Nursing Workflows and the Importance of Data Quality
By Teresa Saxon, R.N.
Healthcare data quality analysis has many layers of complexity ranging from discovery of anomalies to how they are repaired. In simplified terms, poor data quality can be characterized by missing, miscoded or misplaced data in a patient’s record. Data quality is especially important in the nursing field since nurses interact with patients and their health data the most of any healthcare worker. J P Systems’ Teresa Saxon, a Registered Nurse and Health Systems Specialist with our Clinical Data Quality Team, noted the consequences of poor data quality, its impact on patient safety and nursing workflows, barriers to data quality in nursing, and possible solutions.
Poor healthcare data quality can be caused by misentered data, inconsistent data standards between systems, and poor data consumption upon its receipt by an outside party. Nurses are vital in capturing accurate patient information and therefore, play a crucial role in data quality. Data quality can be impacted when healthcare facilities use different standards. If one facility documents a patient’s diagnosis using ICD-10 while another uses a homemade code system, the homemade code system may not be consumable when exchanged resulting in missing patient data and in the case of ICD-10, a diagnosis. Without this critical information, there are gaps in a patient’s record leaving them at a heightened risk for harm, as nurses are unknowingly providing treatment without accurate and up to date information.
Some of the biggest obstacles to data quality in healthcare and nursing are:
i. The reluctance to update technology and continuing to use outdated systems to gather patient data results in staff handling large amounts of unstructured data with limited retrieval capabilities. Using systems that are not interoperable makes it difficult for patient data to be accurately exchanged among providers.

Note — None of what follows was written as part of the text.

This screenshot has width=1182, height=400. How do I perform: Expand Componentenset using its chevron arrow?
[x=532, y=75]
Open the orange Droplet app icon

ii. Lack of Data Quality training combined with clinician burnout and high staff turnover impact nursing EHR workflows and data uniformity as there are inconsistent and constantly evolving charting requirements.

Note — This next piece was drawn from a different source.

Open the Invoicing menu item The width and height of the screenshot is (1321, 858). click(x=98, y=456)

As front-line workers, nurses can be the solution for data quality improvement initiatives since nurses review and enter individual patient’s data in their health record. Nurses may document the same information in multiple parts of a patient’s chart, duplicating their efforts. For example, inputting data of the same type, such as neuro checks, in two to four different areas of a patient’s record is a duplication of data. Ideally, to achieve more efficient data documentation, the information should only need to be input once and mapped to the other necessary sections of the record. Enhanced data quality impacts nursing workflows as it reduces redundancy and charting duplication by standardizing and optimizing the patient data.
Some data presented at a patient’s point of care integrates content from outside records; however, this data may not come from a trustworthy source. Therefore, nurses are then forced to spend their time triaging information through extensive patient interviews and manually review of the information received from outside sources before passing it along to the Health Information Management Department to verify and vet the data so that it can be officially incorporated locally into the patients’ records. Without proper standardization and implementation, this external data reduces the quality of time a nurse spends with their patient.

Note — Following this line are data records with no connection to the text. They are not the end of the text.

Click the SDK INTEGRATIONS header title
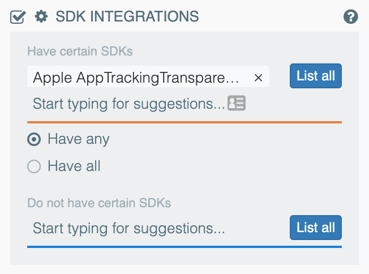The width and height of the screenshot is (369, 274). 127,16
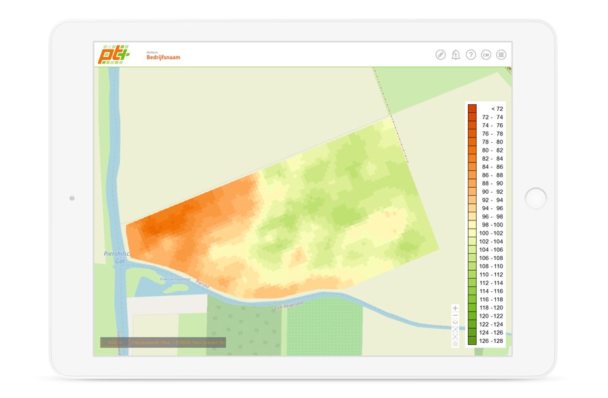
Task: Click the link chain icon in header
Action: pyautogui.click(x=441, y=55)
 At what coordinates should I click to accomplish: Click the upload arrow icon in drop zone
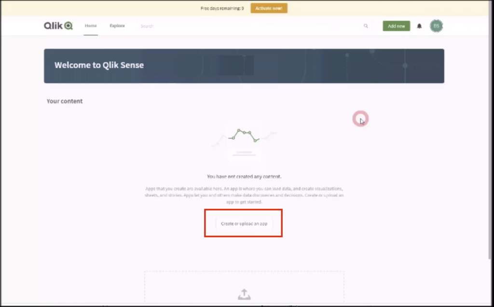[x=244, y=294]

JPSys helps solve data quality issues and streamlines nursing workflows by recommending and applying standards and implementation guidelines that ensure the systemization of care and workflows in the EHR with an end goal of clinical data interoperability. This ensures that EHRs and HIEs can communicate and ingest quality data properly. By using HL7’s FHIR and other international message standards and terminologies, the quality of external data can be improved resulting in more accurate patient information for nurses to utilize, thus optimizing patient care and improving patient outcomes.